:: AVAILABLE DATA ::
________________

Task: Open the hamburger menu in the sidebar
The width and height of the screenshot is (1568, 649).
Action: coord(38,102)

________________

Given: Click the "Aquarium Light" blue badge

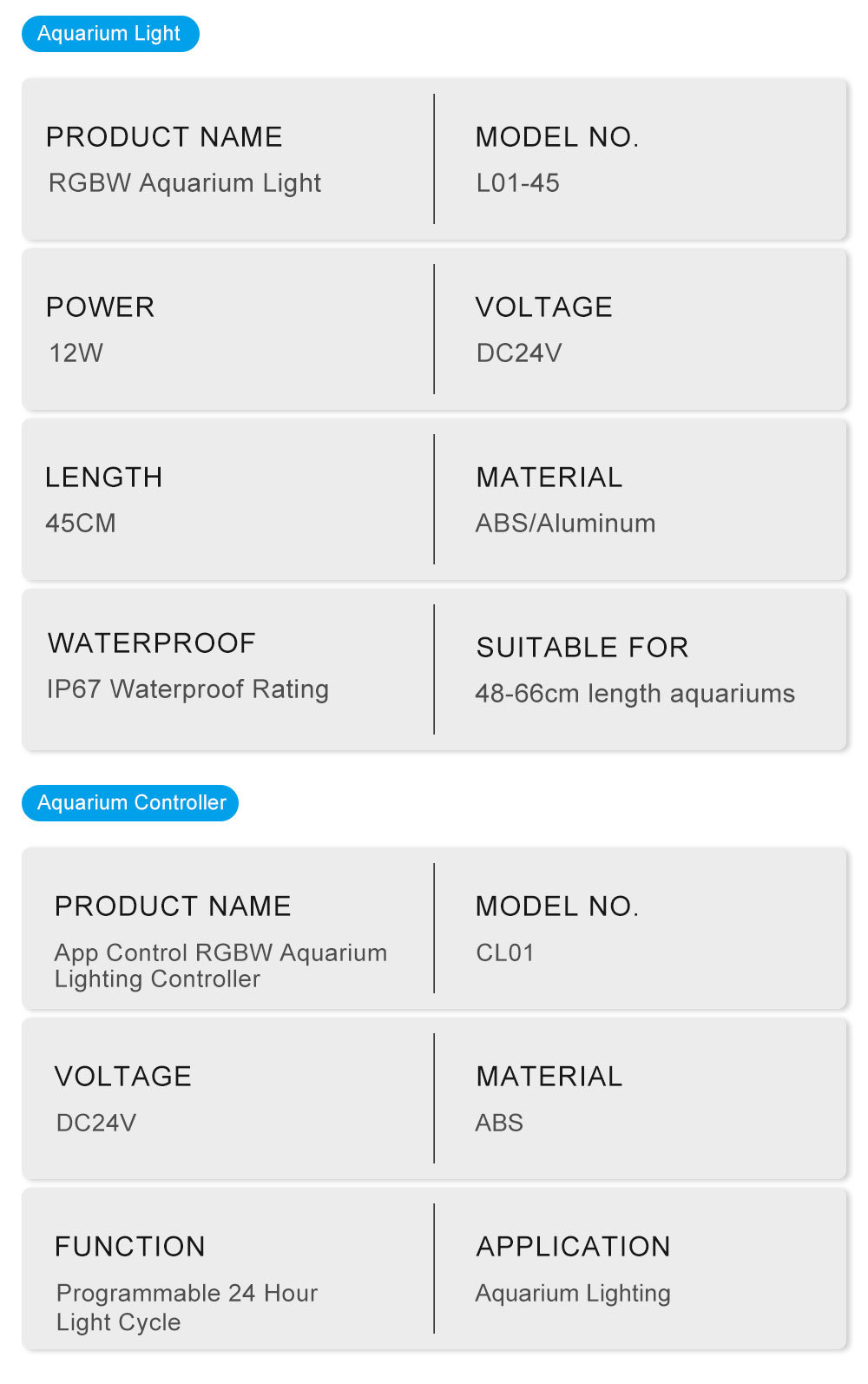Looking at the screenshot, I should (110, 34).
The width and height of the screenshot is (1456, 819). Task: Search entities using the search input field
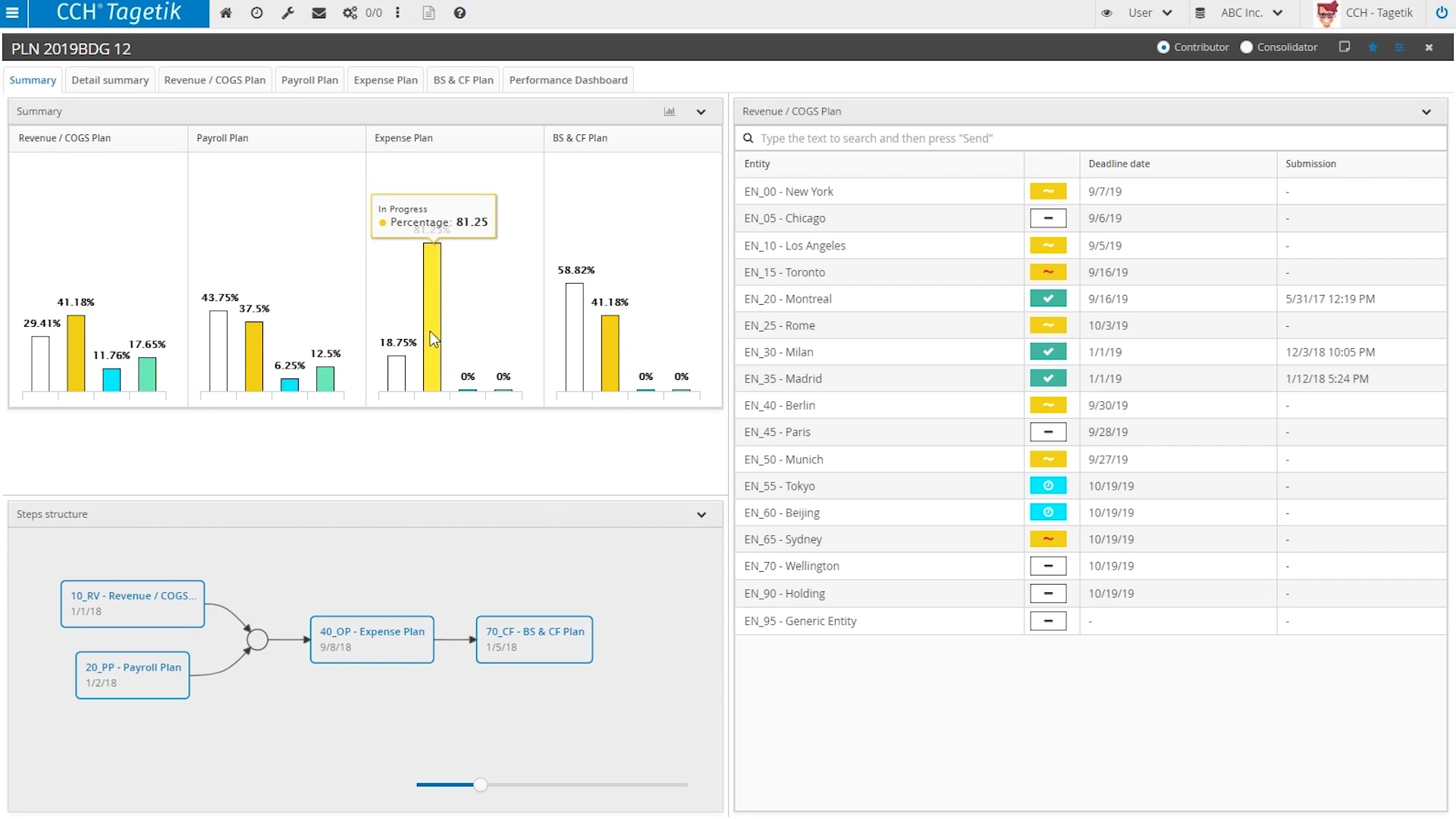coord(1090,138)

________________

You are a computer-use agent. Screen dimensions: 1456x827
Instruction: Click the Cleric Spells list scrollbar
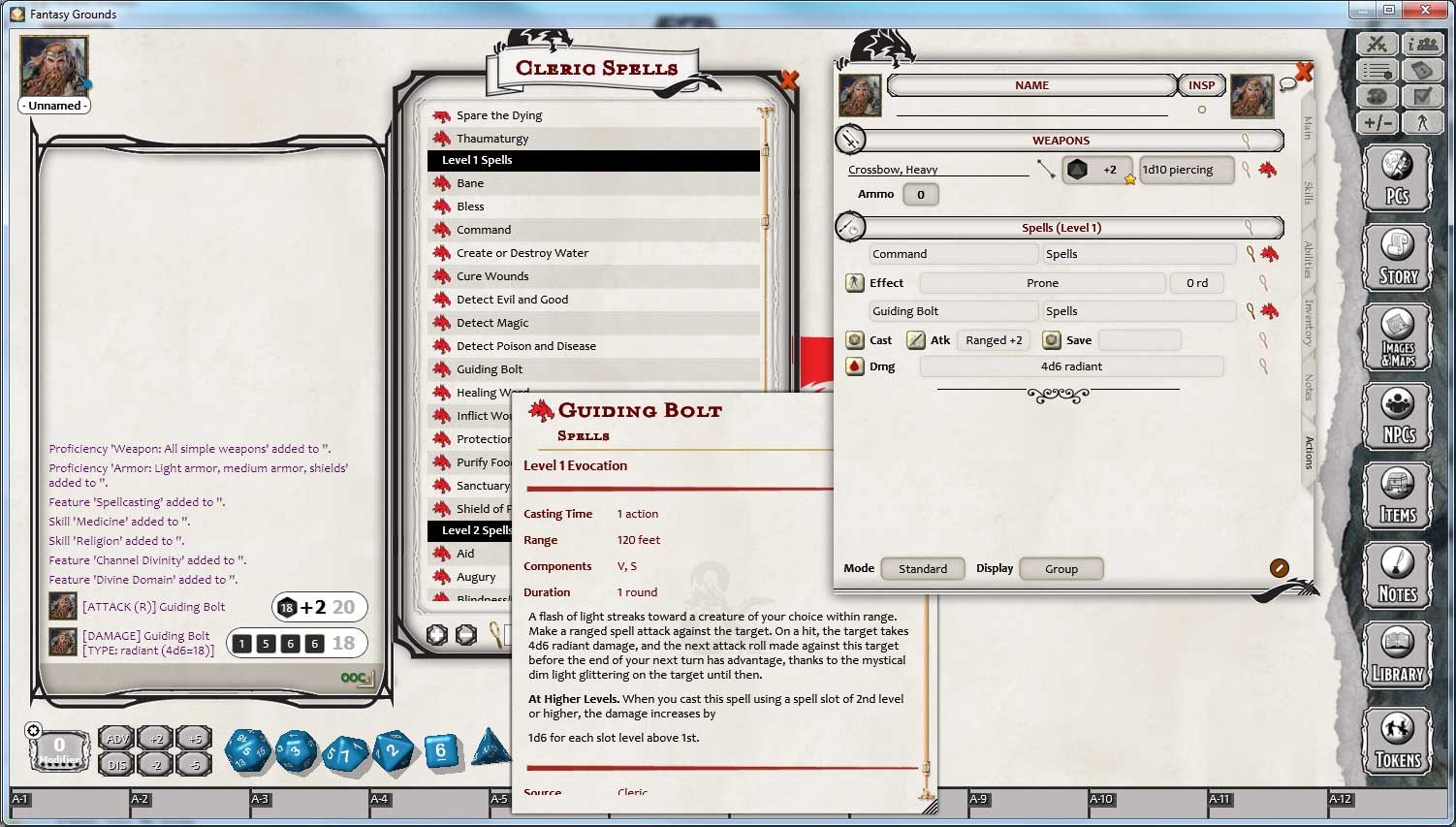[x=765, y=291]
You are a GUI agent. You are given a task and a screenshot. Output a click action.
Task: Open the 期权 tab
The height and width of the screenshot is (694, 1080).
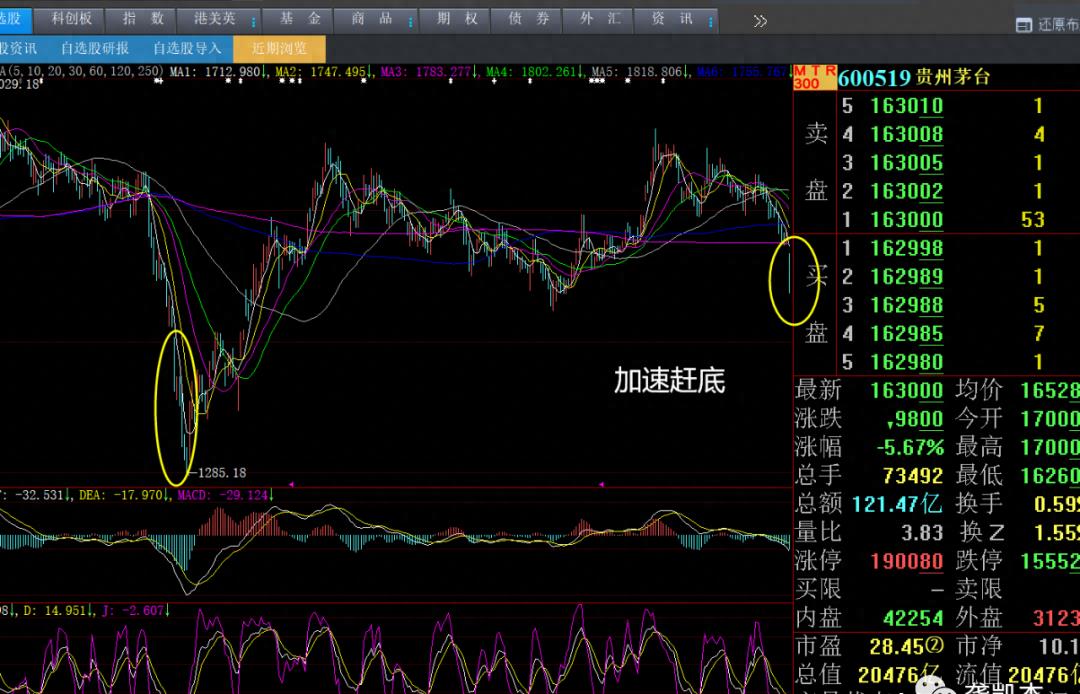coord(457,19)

________________

Among the lines of the data, find every one that holds "Open" and copy it.

Task: Open the hamburger menu in the sidebar
Task: Open the 期权 tab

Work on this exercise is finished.